| WORK ORDER |
Copying starts at the line containing "Switch to Description de la réclamation tab" and stops after the last line of the records; each line is repeated exactly, and pictures are skipped.

| PROVIDED DATA |

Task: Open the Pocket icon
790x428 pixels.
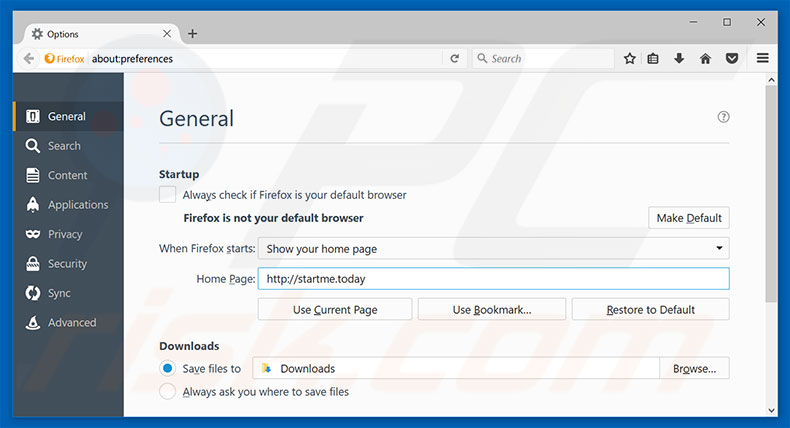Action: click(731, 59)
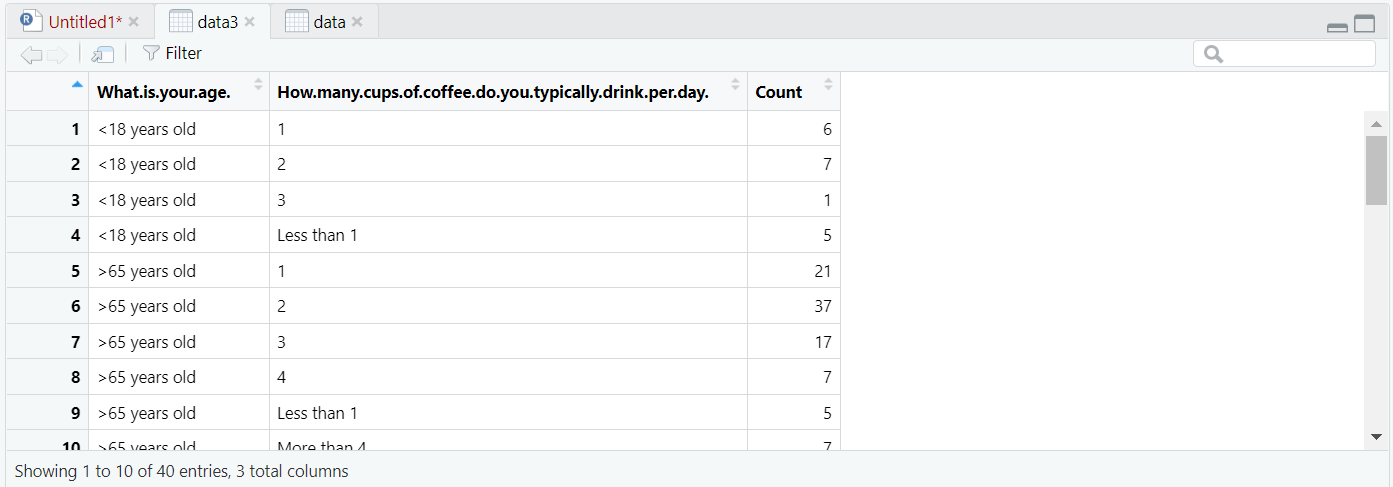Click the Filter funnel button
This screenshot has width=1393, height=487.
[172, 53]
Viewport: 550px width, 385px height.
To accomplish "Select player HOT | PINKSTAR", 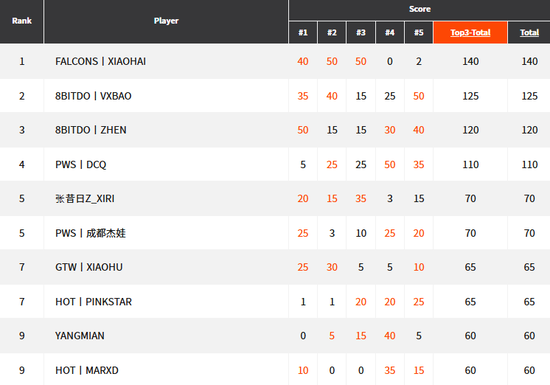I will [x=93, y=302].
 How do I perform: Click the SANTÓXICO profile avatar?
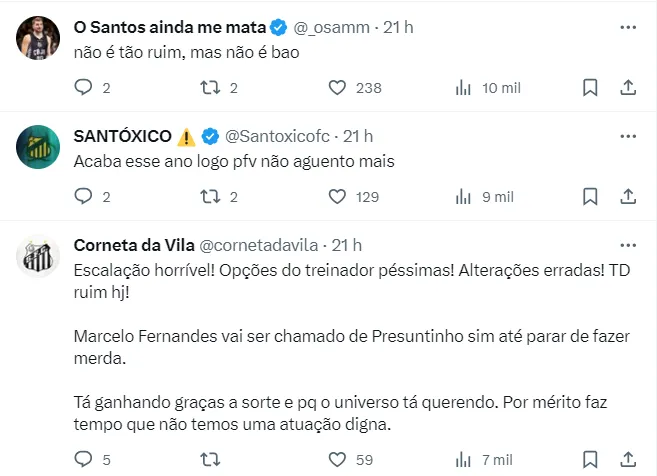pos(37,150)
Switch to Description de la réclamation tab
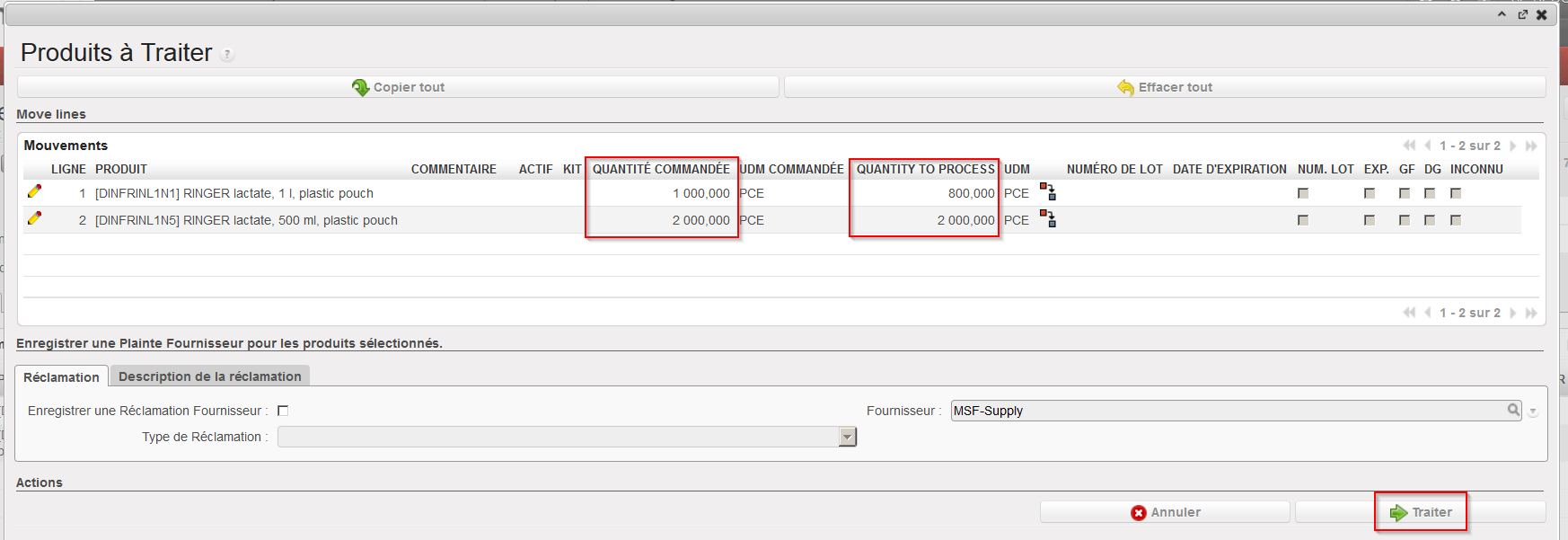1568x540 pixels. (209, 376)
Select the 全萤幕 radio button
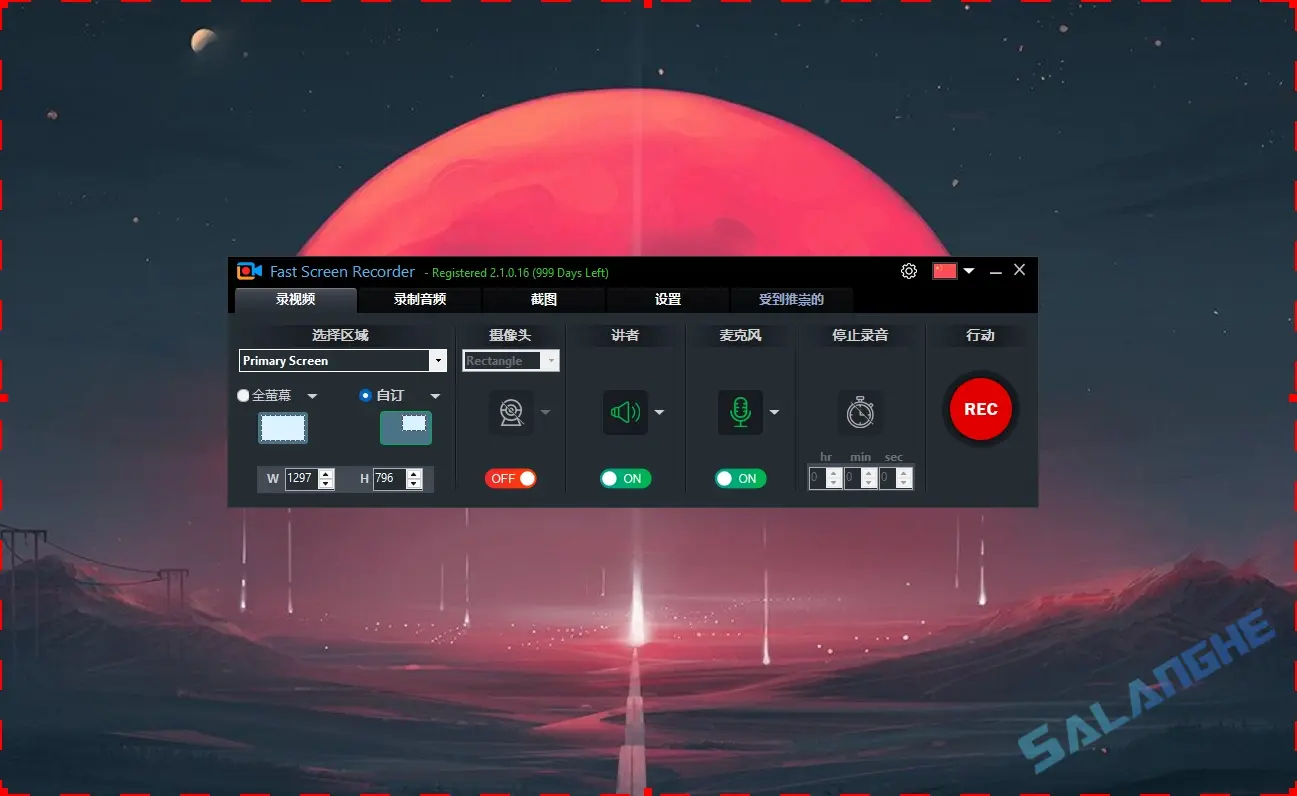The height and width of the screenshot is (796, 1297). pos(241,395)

| SOLUTION FOR THIS TASK |
Switch to Description de la réclamation tab
1568x540 pixels. (209, 376)
Select the 全萤幕 radio button
The height and width of the screenshot is (796, 1297). pos(241,395)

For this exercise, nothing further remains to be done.